Het onderbeen is een belangrijk anatomisch onderdeel van het skelet. Samen met het bovenbeen vormt het de onderste extremiteit. Het ligt tussen de knie en de enkel, terwijl het bovenbeen tussen de heup en de knie ligt.
Het onderbeen bevat twee grote lange botten, het scheenbeen en de kuitbeen, beide zeer sterke skeletstructuren. Het scheenbeen (ook wel het scheenbeen genoemd) bevindt zich nabij de middellijn van het been en is het dikkere en sterkere van de twee botten. De fibula, ook wel het kuitbeen genoemd, is aanzienlijk kleiner en bevindt zich aan de laterale (verder van de middellijn) kant van het scheenbeen.

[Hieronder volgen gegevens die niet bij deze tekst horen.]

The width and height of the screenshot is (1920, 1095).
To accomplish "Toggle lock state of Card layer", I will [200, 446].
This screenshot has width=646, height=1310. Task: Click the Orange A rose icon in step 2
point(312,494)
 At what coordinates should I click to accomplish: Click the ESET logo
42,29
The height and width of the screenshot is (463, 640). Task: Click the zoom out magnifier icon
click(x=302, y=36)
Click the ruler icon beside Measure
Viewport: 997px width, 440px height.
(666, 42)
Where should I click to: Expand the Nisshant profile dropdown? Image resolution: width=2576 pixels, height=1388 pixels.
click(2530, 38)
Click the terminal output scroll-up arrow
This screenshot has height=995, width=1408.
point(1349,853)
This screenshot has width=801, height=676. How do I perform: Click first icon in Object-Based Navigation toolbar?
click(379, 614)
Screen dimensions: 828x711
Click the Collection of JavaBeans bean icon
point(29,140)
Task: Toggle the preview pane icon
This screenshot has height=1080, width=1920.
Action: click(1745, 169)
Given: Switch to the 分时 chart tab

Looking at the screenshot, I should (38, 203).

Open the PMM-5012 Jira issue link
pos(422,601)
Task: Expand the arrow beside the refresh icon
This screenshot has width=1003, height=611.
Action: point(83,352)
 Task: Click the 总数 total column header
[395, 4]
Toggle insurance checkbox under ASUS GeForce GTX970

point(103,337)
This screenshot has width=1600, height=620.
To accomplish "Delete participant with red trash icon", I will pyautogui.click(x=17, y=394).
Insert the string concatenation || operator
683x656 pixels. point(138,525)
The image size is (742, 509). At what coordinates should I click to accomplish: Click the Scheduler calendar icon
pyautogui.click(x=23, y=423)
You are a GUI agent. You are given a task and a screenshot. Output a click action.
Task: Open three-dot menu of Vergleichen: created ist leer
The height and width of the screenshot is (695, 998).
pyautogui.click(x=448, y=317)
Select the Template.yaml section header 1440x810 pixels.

De hoofdspier in dit deel van het been is de gastrocnemius, die het kalf een uitpuilend gespierd uiterlijk geeft. Sommige zenuwen van de sacrale plexus innerveren dit gebied, namelijk de oppervlakkige fibulaire zenuw, de diepe fibulaire zenuw en de scheenbeenzenuw.
Het voorste scheenbeen, het achterste scheenbeen en de fibulaire slagaders leveren bloed aan het onderbeen. Deze bloedvaten leveren zuurstof en voedingsstoffen aan de omliggende structuren - botten, spieren en zenuwen.
Het onderbeen vormt een groot deel van de totale massa van een persoon. Het werkt ook voornamelijk voor staan, lopen, rennen, springen en andere soortgelijke belastende activiteiten; hierdoor ontstaan de meeste fracturen in dit gebied.